▸ WHAT YOU HAVE TO DO
In the listing below, locate the lines bearing the word "cell". Copy every one of them.

RECORDS FOR THE EXERCISE below:

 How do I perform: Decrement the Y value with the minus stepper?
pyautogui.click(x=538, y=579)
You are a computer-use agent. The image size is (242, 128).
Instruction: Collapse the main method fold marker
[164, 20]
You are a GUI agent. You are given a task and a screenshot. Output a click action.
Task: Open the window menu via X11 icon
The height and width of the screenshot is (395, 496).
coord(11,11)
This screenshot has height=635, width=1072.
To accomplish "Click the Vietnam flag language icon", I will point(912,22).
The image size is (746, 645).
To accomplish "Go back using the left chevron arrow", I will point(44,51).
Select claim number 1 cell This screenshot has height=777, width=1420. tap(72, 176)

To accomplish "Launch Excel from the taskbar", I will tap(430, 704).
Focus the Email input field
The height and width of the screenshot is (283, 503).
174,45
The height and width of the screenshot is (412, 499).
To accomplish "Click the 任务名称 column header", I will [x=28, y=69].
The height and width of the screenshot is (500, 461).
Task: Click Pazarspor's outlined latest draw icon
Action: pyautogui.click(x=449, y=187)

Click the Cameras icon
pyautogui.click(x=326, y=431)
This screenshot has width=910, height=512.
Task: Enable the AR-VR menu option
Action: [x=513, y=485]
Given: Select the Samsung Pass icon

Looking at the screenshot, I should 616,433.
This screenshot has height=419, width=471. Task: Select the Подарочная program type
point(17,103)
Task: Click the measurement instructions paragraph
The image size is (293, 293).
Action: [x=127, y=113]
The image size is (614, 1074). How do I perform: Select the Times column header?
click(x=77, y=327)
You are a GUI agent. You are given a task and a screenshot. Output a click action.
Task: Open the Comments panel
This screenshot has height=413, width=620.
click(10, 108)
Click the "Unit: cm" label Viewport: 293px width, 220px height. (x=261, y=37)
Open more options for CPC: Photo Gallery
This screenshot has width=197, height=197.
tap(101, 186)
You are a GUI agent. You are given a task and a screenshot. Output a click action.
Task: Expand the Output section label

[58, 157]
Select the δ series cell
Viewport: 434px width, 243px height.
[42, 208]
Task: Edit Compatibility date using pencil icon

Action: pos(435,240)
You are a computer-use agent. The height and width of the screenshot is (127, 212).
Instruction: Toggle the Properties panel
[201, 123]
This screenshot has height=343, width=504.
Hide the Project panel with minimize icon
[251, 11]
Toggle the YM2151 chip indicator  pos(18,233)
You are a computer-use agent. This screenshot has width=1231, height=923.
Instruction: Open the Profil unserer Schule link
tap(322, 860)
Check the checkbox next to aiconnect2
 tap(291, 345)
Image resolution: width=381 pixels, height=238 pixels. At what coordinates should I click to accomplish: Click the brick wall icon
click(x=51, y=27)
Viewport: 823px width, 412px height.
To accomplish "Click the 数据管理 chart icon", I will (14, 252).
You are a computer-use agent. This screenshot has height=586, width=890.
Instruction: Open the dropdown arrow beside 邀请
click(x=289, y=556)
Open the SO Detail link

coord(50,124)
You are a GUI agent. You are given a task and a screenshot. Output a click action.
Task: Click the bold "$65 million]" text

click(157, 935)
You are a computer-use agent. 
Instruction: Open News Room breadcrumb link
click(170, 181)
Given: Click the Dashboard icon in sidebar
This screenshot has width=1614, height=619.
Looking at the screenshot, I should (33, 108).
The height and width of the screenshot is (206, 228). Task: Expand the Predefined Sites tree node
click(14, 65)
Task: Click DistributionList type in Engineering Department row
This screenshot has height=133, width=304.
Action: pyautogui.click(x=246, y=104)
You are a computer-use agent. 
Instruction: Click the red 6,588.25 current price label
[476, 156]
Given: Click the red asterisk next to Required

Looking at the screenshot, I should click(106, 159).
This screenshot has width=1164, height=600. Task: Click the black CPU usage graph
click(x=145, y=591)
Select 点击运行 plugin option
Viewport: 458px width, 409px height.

End of RECORDS FOR THE EXERCISE.

▸ WRITTEN RESPONSE
Select claim number 1 cell This screenshot has height=777, width=1420. tap(72, 176)
Select the δ series cell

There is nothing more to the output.